→ TESTO DI LETTURA

= = = = =

Dopo il Prix Italia del 1965 c’è stato
un “secondo passo”?
Eccolo
il secondo passo: con alcuni “scarti” delle interviste raccolte per la “Storia
della bomba atomica”, arricchiti da materiali d’archivio e da nuovi documenti,
compongo “L’enigma Oppenheimer”, a tutt’oggi l’inchiesta più premiata della
televisione italiana. (“Leone d’oro” al Festival di Venezia 1964 - e fu la prima volta che una produzione RAI
vinse il Gran Premio per un documentario - , “Premio Guglielmo Marconi”, “Gran
Premio della critica internazionale” al
Festival della TV di Montecarlo,
ecc.)
Julius
Robert Oppenheimer, “Mister Atomo”: nutrivo grande curiosità per questo
personaggio enigmatico, che aveva diretto il
programma atomico americano e caldeggiato il lancio della bomba su
Hiroshima. Accusato di spionaggio e sottoposto a procedimento inquisitorio, nel
clima maccartista della “caccia alle streghe”, si era successivamente
dichiarato contrario alla costruzione della bomba all’idrogeno, convertendosi,
in certo senso, al pacifismo.

= = = = =

Voci di dati:

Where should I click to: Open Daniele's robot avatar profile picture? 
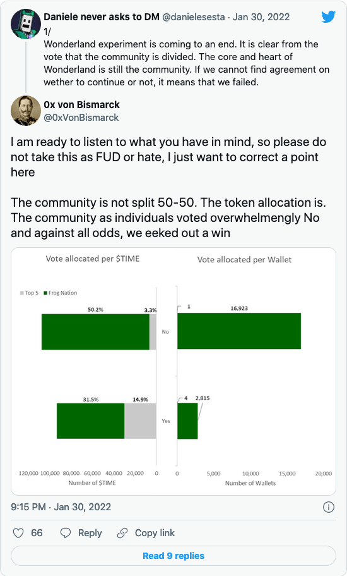(x=26, y=24)

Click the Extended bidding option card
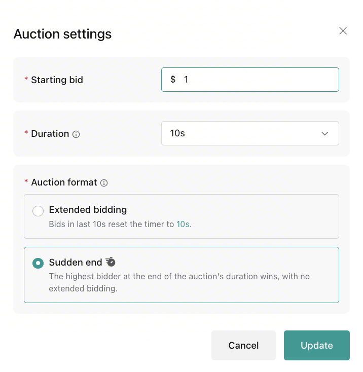(182, 216)
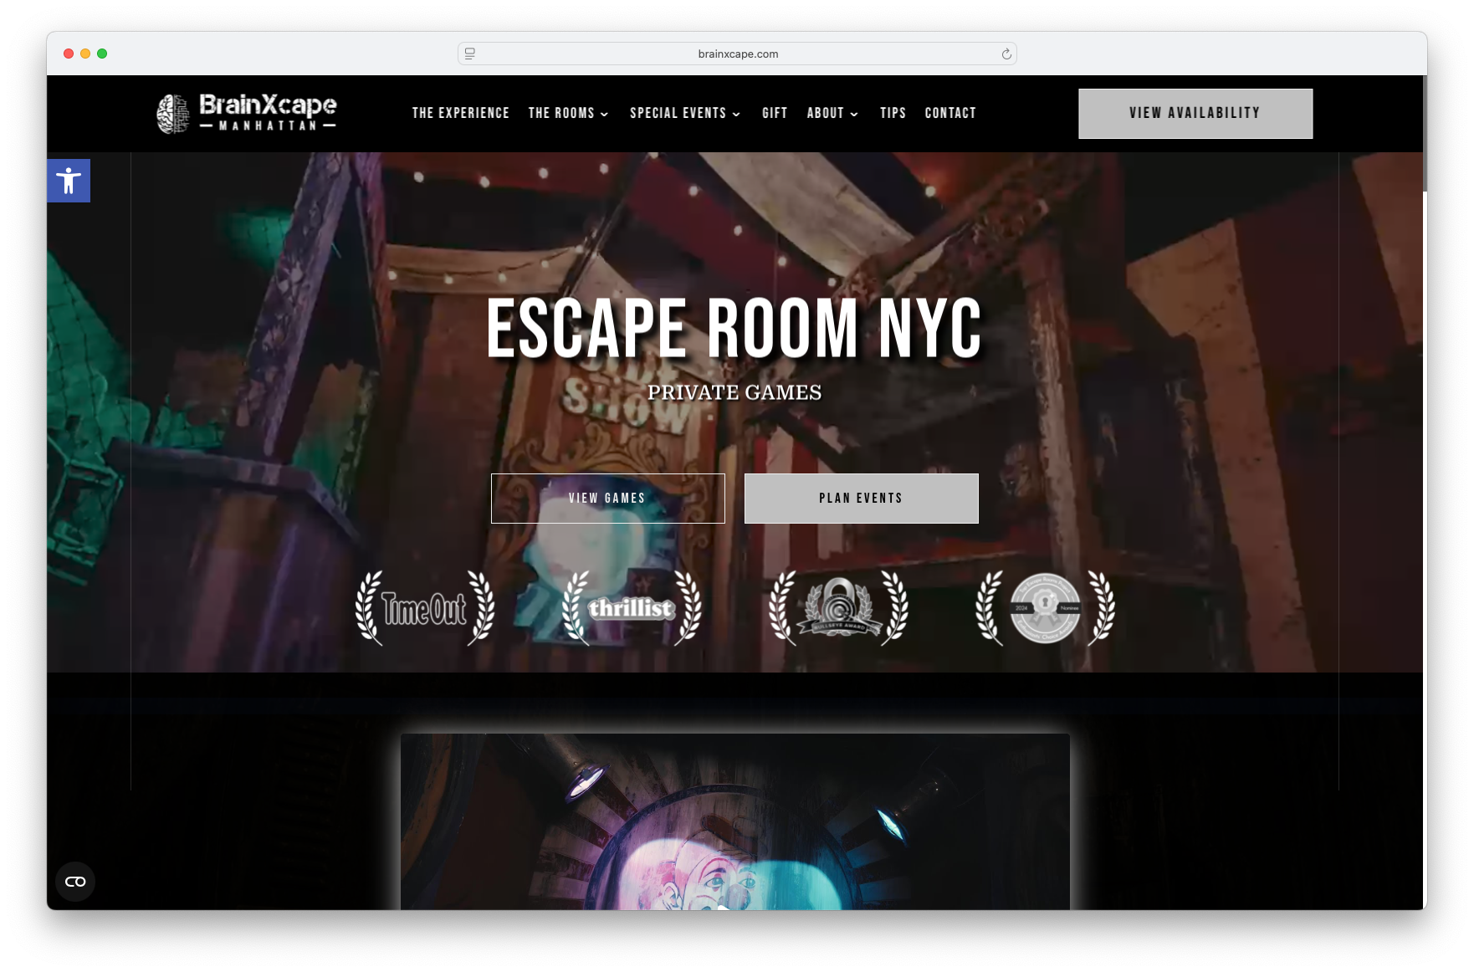Open the accessibility tools widget
This screenshot has width=1474, height=972.
coord(69,181)
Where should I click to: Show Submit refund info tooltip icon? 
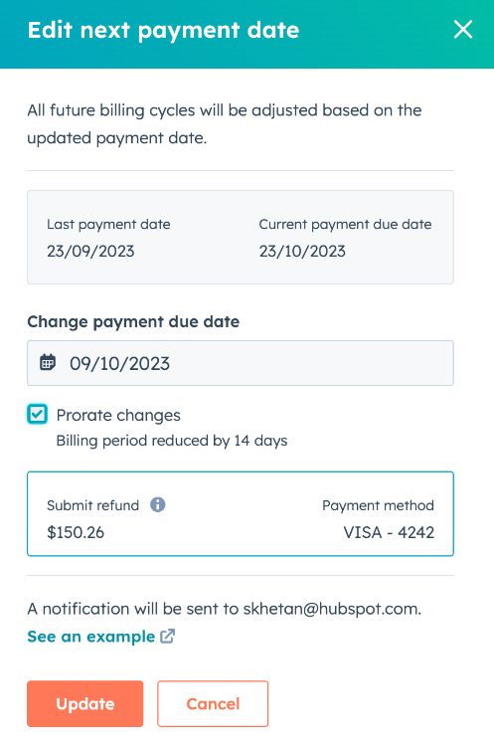point(157,504)
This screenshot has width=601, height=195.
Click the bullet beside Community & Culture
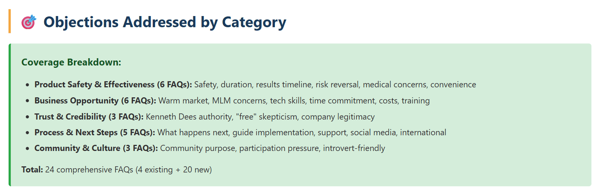pos(27,149)
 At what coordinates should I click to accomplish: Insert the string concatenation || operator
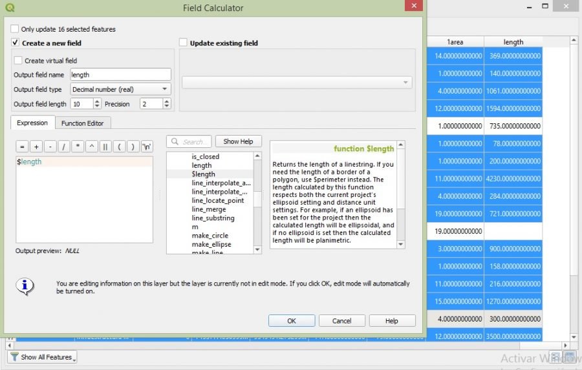[105, 147]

= = = = =

→ OBIETTIVO DEL COMPITO
Prosegua il testo su Oppenheimer riprendendo subito dopo l'ultima frase riportata. L'elenco non ha alcuna attinenza con il testo su Oppenheimer.

→ RISULTATO FINALE
Decisi
di esplorare il personaggio utilizzando pochi elementi: le testimonianze dirette
e i resoconti stenografici, da poco pubblicati, dell'inchiesta che lo aveva
visto principale accusato. Inoltre realizzai due nuove interviste: la prima a
Boris Pash, capo del controspionaggio a Los Alamos e suo principale accusatore;
la seconda ad Haakon Chevalier, che rintracciai a Parigi, l'uomo che Oppie
aveva ingiustamente accusato di spionaggio per stornare da sé i sospetti e “salvarsi
la pelle”.
Ma
nel corso del lavoro avrei voluto citare testualmente alcune pagine del
resoconto stenografico dell'inchiesta maccartista del 1954. Come fare? Possiedo
soltanto un metro di pellicola d’archivio: il "primo piano" di
Oppenheimer davanti alla Commissione d’inchiesta. Ne estraggo una serie di
fotografie, che poi "giro" in truka e “monto” seguendo il ritmo emotivo
e logico delle battute, fatte recitare da due attori. Insomma una sorta di
"animazione per immagini fotografiche". L'impatto sullo
spettatore di questo espediente narrativo, abbastanza elementare, va oltre il
prevedibile. Forse ho inventato, senza saperlo, un modo nuovo per drammatizzare
un documento: ne prenderò coscienza più tardi e farò il passo ulteriore ideando
“Teatro Inchiesta”.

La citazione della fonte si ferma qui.